P003 HDAC7 Controls Differentiation and Regeneration in the Intestinal Epithelium
Gerbeth, L.(1);Glauben, R.(1);Siegmund, B.(1);
(1)Charité - Universitätsmedizin Berlin, Medical Department of Gastroenterology- Infectiology and Rheumatology, Berlin, Germany
The precise causes and drivers of inflammatory bowel disease (IBD) are still incompletely understood. In recent years, intensive research has shown that not only chronic activation of the immune compartment, but also the integrity of the epithelial barrier plays a central role in disease progression.

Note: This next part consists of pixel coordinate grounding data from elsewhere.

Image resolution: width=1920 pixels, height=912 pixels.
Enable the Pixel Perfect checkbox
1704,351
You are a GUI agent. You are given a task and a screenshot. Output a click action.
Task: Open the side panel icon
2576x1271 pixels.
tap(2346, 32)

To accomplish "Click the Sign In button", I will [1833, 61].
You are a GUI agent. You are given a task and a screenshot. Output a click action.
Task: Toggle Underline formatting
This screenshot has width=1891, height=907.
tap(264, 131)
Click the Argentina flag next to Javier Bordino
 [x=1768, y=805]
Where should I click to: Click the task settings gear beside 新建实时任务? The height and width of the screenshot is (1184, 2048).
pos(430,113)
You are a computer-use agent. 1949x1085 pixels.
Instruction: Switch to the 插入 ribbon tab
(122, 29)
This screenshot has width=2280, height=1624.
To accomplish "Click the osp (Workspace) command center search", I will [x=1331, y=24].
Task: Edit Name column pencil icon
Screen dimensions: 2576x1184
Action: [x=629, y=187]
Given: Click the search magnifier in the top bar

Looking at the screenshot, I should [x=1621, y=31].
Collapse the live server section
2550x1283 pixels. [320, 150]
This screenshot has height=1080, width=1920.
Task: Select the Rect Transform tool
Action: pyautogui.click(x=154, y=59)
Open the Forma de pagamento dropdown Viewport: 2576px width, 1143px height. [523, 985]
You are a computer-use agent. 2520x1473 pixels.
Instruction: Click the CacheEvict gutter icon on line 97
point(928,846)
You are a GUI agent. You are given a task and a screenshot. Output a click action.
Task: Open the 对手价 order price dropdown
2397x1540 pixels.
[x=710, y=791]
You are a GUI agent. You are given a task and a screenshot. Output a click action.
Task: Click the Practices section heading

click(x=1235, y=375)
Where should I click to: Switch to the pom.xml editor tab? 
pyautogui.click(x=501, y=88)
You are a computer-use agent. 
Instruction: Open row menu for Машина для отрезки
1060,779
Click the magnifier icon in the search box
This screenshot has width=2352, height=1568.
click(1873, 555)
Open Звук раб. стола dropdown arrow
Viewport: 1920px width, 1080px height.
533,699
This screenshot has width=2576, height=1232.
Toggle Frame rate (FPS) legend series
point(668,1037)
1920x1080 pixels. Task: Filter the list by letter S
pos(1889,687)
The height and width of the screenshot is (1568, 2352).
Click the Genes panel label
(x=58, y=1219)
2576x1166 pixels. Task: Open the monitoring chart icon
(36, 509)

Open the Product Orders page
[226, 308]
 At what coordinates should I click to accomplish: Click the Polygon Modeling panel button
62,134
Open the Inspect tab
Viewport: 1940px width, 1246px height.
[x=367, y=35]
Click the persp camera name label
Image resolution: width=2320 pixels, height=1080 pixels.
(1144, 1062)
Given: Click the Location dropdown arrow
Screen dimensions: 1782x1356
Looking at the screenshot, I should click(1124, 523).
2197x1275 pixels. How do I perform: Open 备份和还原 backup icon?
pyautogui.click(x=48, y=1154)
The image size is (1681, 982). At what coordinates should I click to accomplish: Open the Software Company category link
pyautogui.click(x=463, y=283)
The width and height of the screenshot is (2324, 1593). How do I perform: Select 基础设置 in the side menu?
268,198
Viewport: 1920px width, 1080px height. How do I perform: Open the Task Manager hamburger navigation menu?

Inhibitors of histone deacetylases (HDACs) are known for their anti-inflammatory effects and increasing evidence suggests them as promising therapeutics for chronic inflammatory conditions such as IBD. However, the roles of single HDACs in the intestinal epithelium, especially class II HDACs, are still scarcely investigated. In genome wide association studies, HDAC7 has been identified as a risk locus for the development of IBD. Here, we investigated the role of HDAC7 in the intestinal epithelium to evaluate its potential as a therapeutic target.
Intestinal epithelial organoids were derived from the ileum and colon of tamoxifen-inducible HDAC7 knockout mice. Hdac7 deletion of organoids was achieved in vitro by tamoxifen treatment over five consecutive days of culture. Morphological changes were monitored via microscopy and gene expression was analysed using qPCR. To examine barrier function, colon organoids were seeded as monolayers into filter inserts and transepithelial electrical resistance (TEER) was measured. Monolayer structure was verified using immunofluorescence.
Hdac7 silencing in organoids of the small intestine caused a significant morphological shift to a spheroidal shape typical for an undifferentiated phenotype. Gene expression analysis revealed a dramatic downregulation of differentiation markers for all epithelial subtypes and an upregulation of stem cell markers. In colon organoids, undifferentiated HDAC7 knockout spheroids showed a significantly increased expression of goblet cell markers but displayed reduced enterocyte marker expression when subjected to differentiation medium. TEER build-up was consistently slower in colon organoid-derived monolayers after Hdac7 deletion but was higher after differentiation compared to wild type monolayers.
In the ileal epithelium, HDAC7 seems to play an important role in the differentiation process of all specialized epithelial subtypes while it appears to suppress mainly secretory lineages and promote differentiation into absorptive cells in the colon epithelium. These results suggest HDAC7 as an important regulator of intestinal differentiation and regeneration making it an interesting therapeutic target to treat inflammation-induced injuries in the gut.